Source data
────────────────────

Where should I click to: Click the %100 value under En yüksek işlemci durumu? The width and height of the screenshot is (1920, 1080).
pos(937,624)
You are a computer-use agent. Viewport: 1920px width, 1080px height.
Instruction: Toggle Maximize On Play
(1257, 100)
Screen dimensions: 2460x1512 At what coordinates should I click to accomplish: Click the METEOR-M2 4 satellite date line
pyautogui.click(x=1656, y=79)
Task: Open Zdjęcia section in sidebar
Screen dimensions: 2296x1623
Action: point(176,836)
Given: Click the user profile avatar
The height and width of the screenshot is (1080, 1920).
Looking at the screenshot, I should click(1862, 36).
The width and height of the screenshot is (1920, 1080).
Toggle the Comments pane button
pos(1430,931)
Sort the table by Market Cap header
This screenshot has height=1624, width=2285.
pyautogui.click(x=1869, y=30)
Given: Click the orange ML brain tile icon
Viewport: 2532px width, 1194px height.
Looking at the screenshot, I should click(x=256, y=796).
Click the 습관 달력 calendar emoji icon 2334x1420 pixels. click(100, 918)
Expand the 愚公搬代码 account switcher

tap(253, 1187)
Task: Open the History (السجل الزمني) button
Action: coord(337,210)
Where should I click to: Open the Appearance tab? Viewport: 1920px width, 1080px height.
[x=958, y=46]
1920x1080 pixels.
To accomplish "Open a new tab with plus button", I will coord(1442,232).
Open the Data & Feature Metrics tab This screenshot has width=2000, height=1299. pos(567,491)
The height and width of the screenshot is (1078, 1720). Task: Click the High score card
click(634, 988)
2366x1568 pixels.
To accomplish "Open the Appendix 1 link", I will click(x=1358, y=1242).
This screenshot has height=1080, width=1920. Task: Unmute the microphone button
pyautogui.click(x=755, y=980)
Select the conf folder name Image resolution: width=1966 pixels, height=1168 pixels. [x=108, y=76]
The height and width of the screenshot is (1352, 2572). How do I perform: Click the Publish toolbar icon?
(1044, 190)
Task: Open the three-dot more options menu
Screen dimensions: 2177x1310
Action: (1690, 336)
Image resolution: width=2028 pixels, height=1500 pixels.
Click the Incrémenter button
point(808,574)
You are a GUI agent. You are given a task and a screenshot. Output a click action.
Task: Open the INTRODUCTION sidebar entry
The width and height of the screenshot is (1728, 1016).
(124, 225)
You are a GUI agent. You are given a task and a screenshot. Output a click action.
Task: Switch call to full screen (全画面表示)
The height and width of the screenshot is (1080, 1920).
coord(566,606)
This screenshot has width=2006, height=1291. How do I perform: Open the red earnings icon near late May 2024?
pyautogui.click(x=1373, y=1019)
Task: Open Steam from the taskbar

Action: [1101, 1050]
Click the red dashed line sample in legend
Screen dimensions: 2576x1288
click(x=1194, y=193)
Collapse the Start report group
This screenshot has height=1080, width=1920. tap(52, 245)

────────────────────

▶ **THE TASK**
Your answer should consist of every record, restated exactly.

▶ **RESPONSE BELOW**
Where should I click to: Click the %100 value under En yüksek işlemci durumu? The width and height of the screenshot is (1920, 1080).
pos(937,624)
You are a computer-use agent. Viewport: 1920px width, 1080px height.
Instruction: Toggle Maximize On Play
(1257, 100)
Screen dimensions: 2460x1512 At what coordinates should I click to accomplish: Click the METEOR-M2 4 satellite date line
pyautogui.click(x=1656, y=79)
Task: Open Zdjęcia section in sidebar
Screen dimensions: 2296x1623
Action: point(176,836)
Given: Click the user profile avatar
The height and width of the screenshot is (1080, 1920).
Looking at the screenshot, I should click(1862, 36).
The width and height of the screenshot is (1920, 1080).
Toggle the Comments pane button
pos(1430,931)
Sort the table by Market Cap header
This screenshot has height=1624, width=2285.
pyautogui.click(x=1869, y=30)
Given: Click the orange ML brain tile icon
Viewport: 2532px width, 1194px height.
Looking at the screenshot, I should click(x=256, y=796).
Click the 습관 달력 calendar emoji icon 2334x1420 pixels. click(100, 918)
Expand the 愚公搬代码 account switcher

tap(253, 1187)
Task: Open the History (السجل الزمني) button
Action: coord(337,210)
Where should I click to: Open the Appearance tab? Viewport: 1920px width, 1080px height.
[x=958, y=46]
1920x1080 pixels.
To accomplish "Open a new tab with plus button", I will coord(1442,232).
Open the Data & Feature Metrics tab This screenshot has width=2000, height=1299. pos(567,491)
The height and width of the screenshot is (1078, 1720). Task: Click the High score card
click(634, 988)
2366x1568 pixels.
To accomplish "Open the Appendix 1 link", I will click(x=1358, y=1242).
This screenshot has height=1080, width=1920. Task: Unmute the microphone button
pyautogui.click(x=755, y=980)
Select the conf folder name Image resolution: width=1966 pixels, height=1168 pixels. [x=108, y=76]
The height and width of the screenshot is (1352, 2572). How do I perform: Click the Publish toolbar icon?
(1044, 190)
Task: Open the three-dot more options menu
Screen dimensions: 2177x1310
Action: (1690, 336)
Image resolution: width=2028 pixels, height=1500 pixels.
Click the Incrémenter button
point(808,574)
You are a GUI agent. You are given a task and a screenshot. Output a click action.
Task: Open the INTRODUCTION sidebar entry
The width and height of the screenshot is (1728, 1016).
(124, 225)
You are a GUI agent. You are given a task and a screenshot. Output a click action.
Task: Switch call to full screen (全画面表示)
The height and width of the screenshot is (1080, 1920).
coord(566,606)
This screenshot has width=2006, height=1291. How do I perform: Open the red earnings icon near late May 2024?
pyautogui.click(x=1373, y=1019)
Task: Open Steam from the taskbar

Action: [1101, 1050]
Click the red dashed line sample in legend
Screen dimensions: 2576x1288
click(x=1194, y=193)
Collapse the Start report group
This screenshot has height=1080, width=1920. tap(52, 245)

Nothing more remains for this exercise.